• PROBLEM STATEMENT:
Copy word for word the stretch of items from the start through the line that contains "pos(37,346)". Omit the pictures from your copy.

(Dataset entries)
- - - - -

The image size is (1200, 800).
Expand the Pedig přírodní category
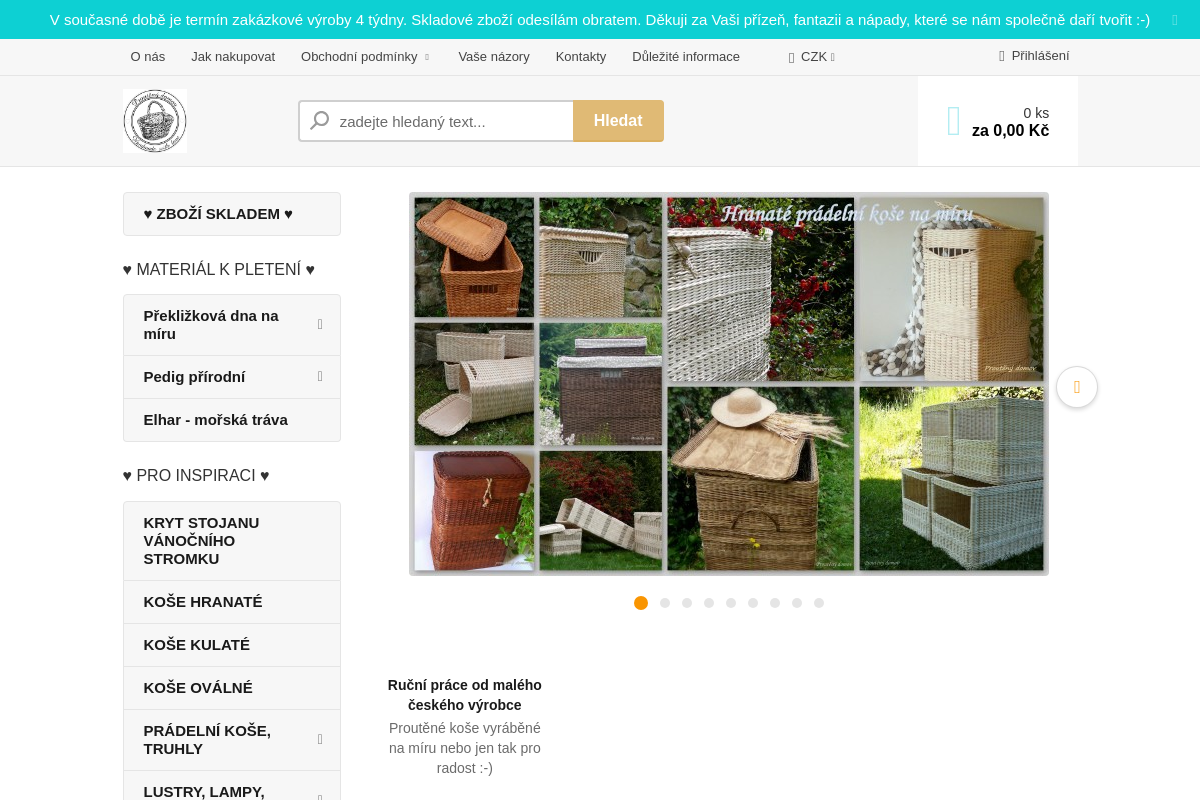click(x=320, y=376)
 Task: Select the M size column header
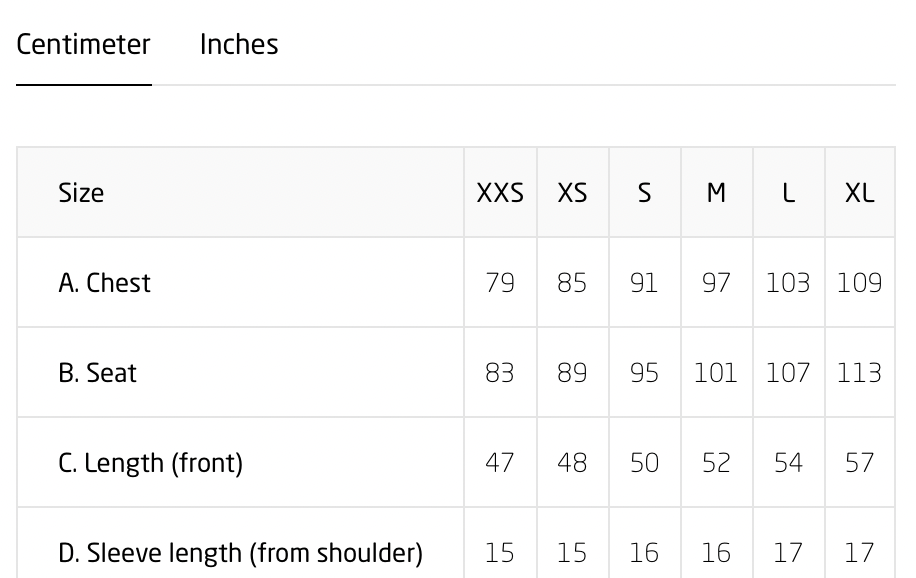point(716,193)
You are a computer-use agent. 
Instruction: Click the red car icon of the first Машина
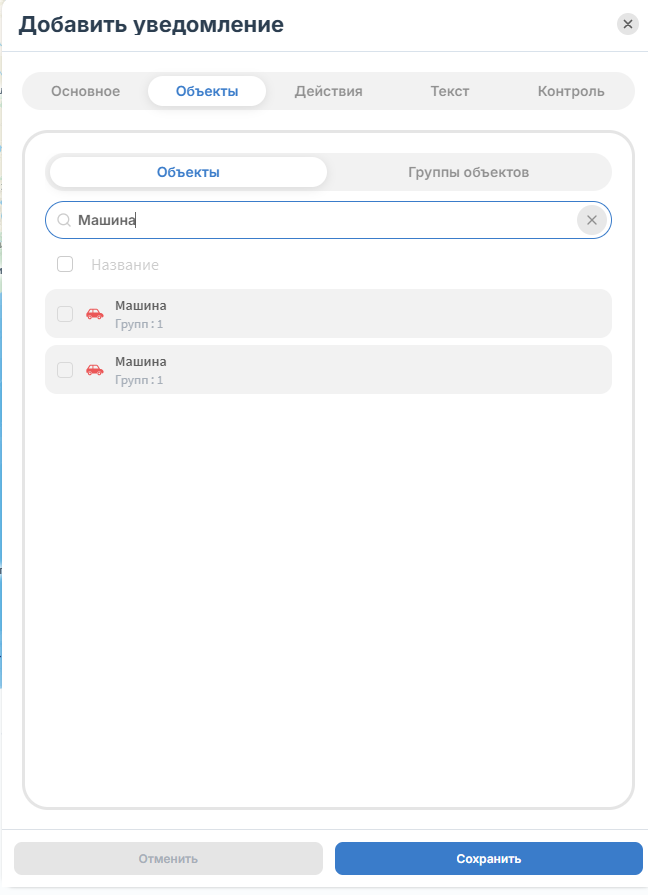coord(95,314)
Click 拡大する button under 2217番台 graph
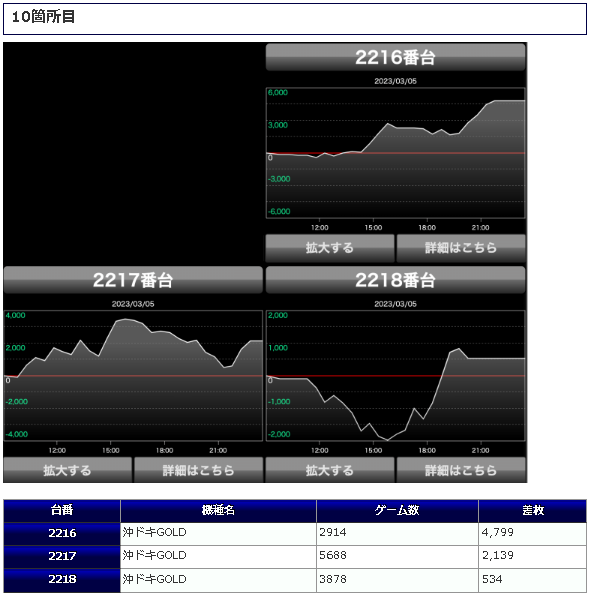Viewport: 593px width, 597px height. (67, 470)
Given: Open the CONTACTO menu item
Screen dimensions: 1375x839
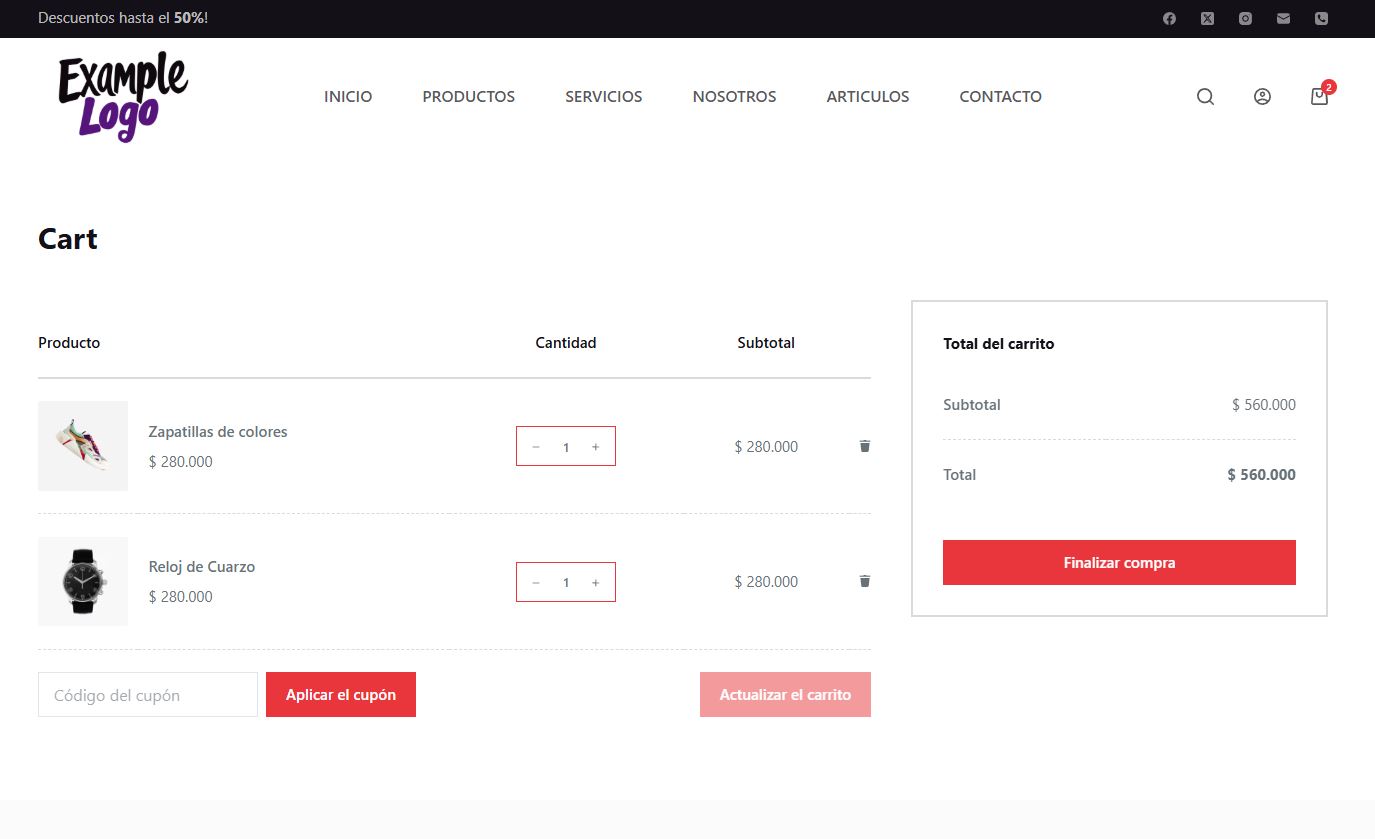Looking at the screenshot, I should point(1000,97).
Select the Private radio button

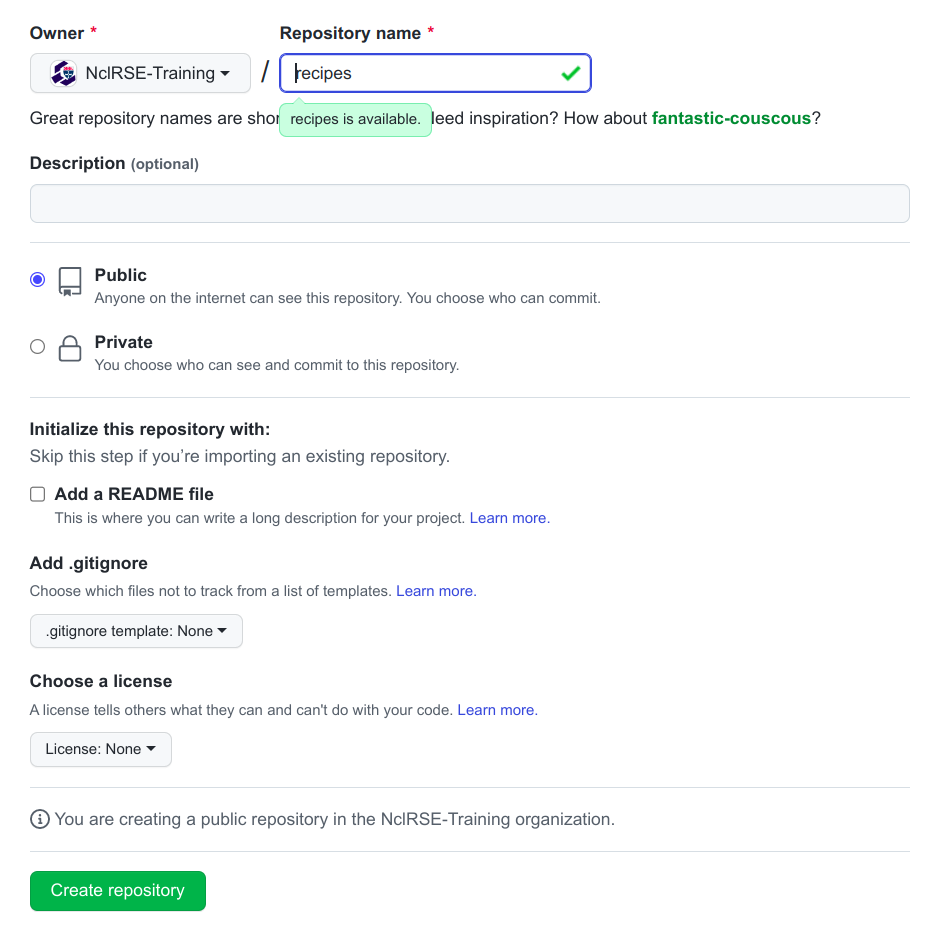pos(37,346)
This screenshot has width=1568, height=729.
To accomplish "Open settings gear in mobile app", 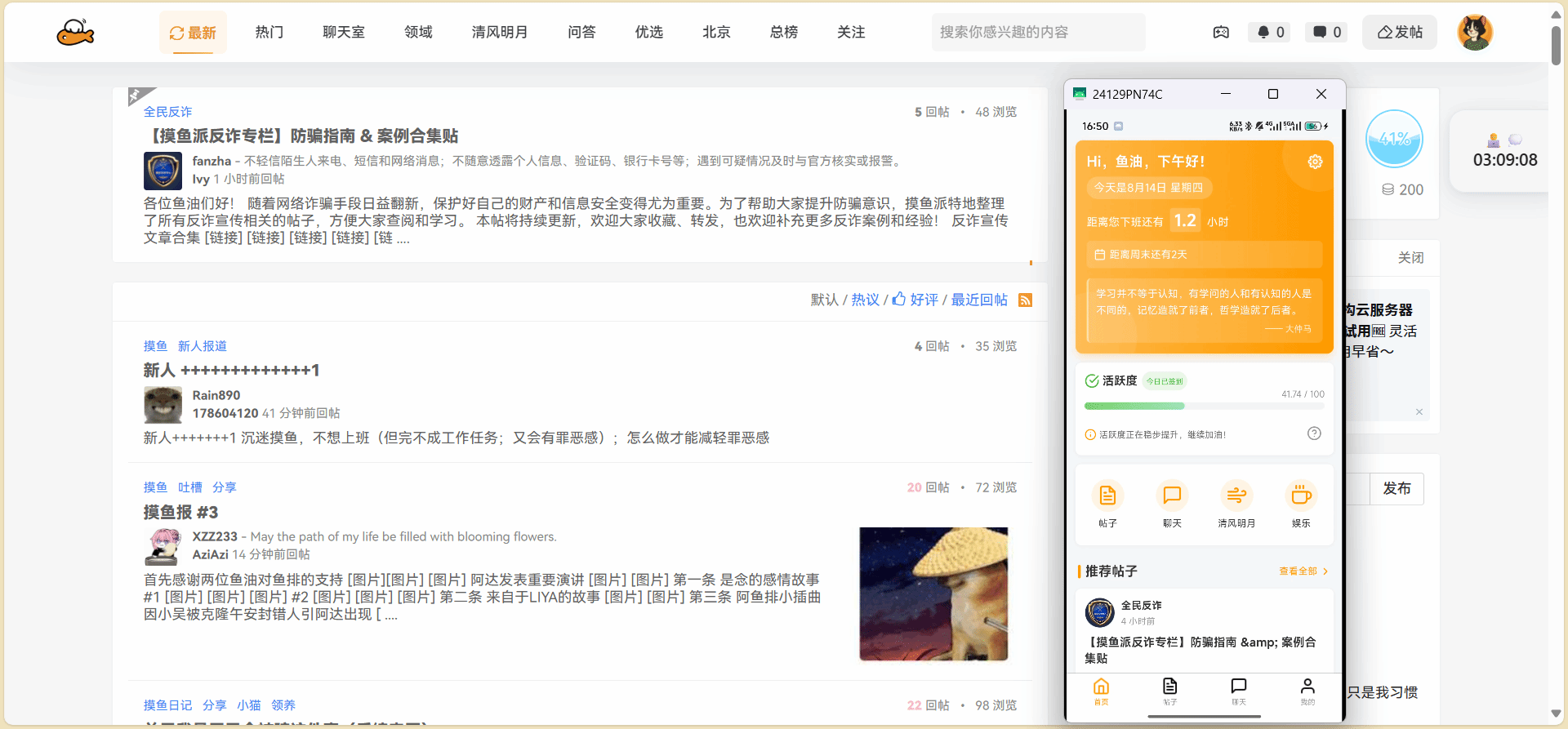I will tap(1315, 162).
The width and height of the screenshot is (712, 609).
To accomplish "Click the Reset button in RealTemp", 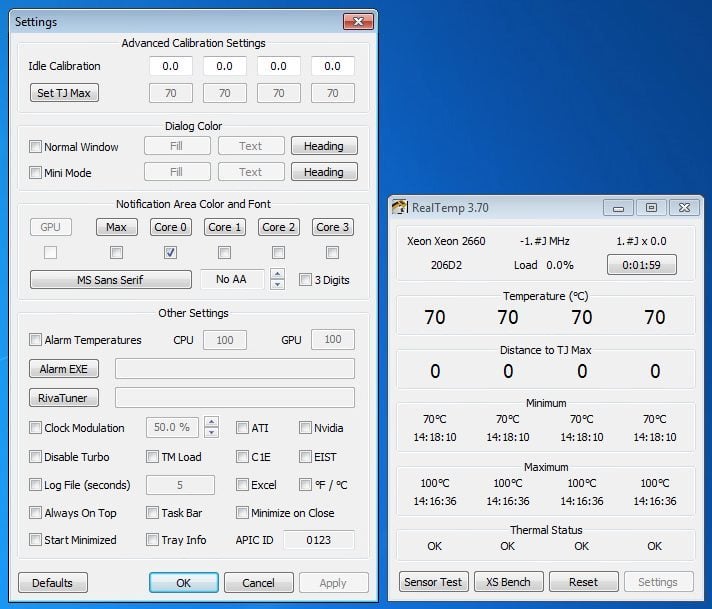I will click(x=583, y=582).
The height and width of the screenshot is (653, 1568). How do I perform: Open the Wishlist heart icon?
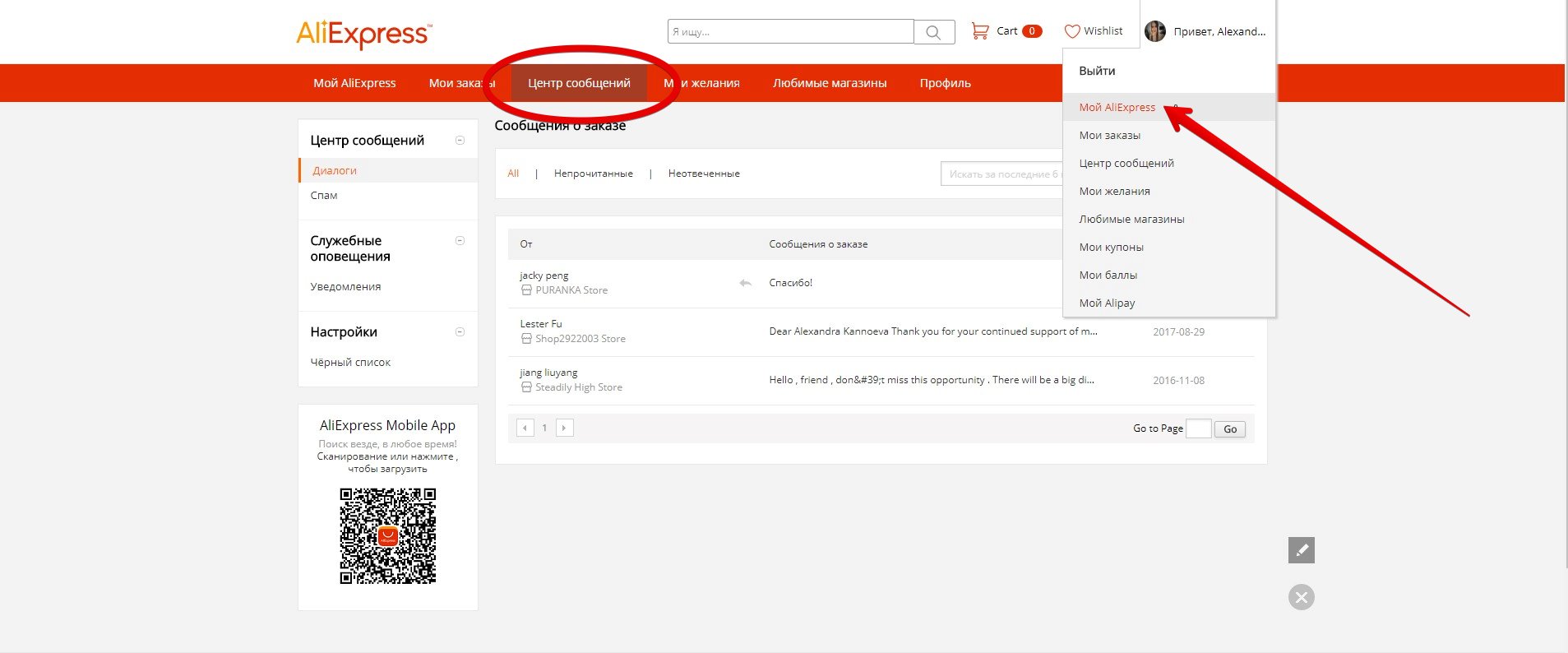click(1072, 31)
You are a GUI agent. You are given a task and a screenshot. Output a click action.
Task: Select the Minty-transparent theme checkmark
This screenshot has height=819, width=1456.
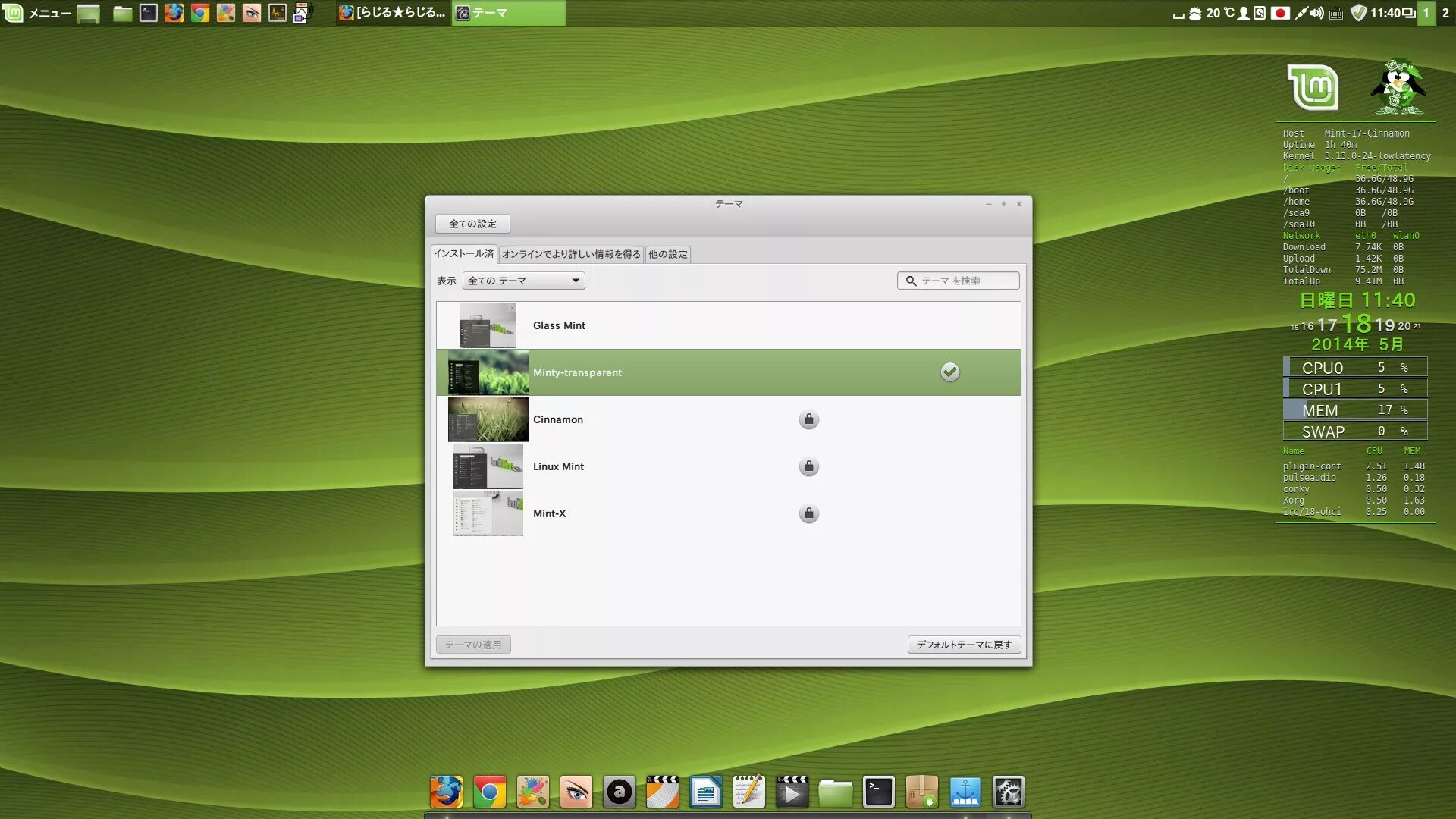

- - - - -

• WRITTEN SOLUTION:
The image size is (1200, 800).
Expand the Pedig přírodní category
click(x=320, y=376)
 Task: Select the M size column header
point(716,193)
You are a computer-use agent. 
Instruction: Click the red car icon of the first Машина
coord(95,314)
Click 拡大する button under 2217番台 graph
Viewport: 593px width, 597px height. (67, 470)
Given: Open the CONTACTO menu item
Screen dimensions: 1375x839
Looking at the screenshot, I should point(1000,97).
Select the Private radio button

pos(37,346)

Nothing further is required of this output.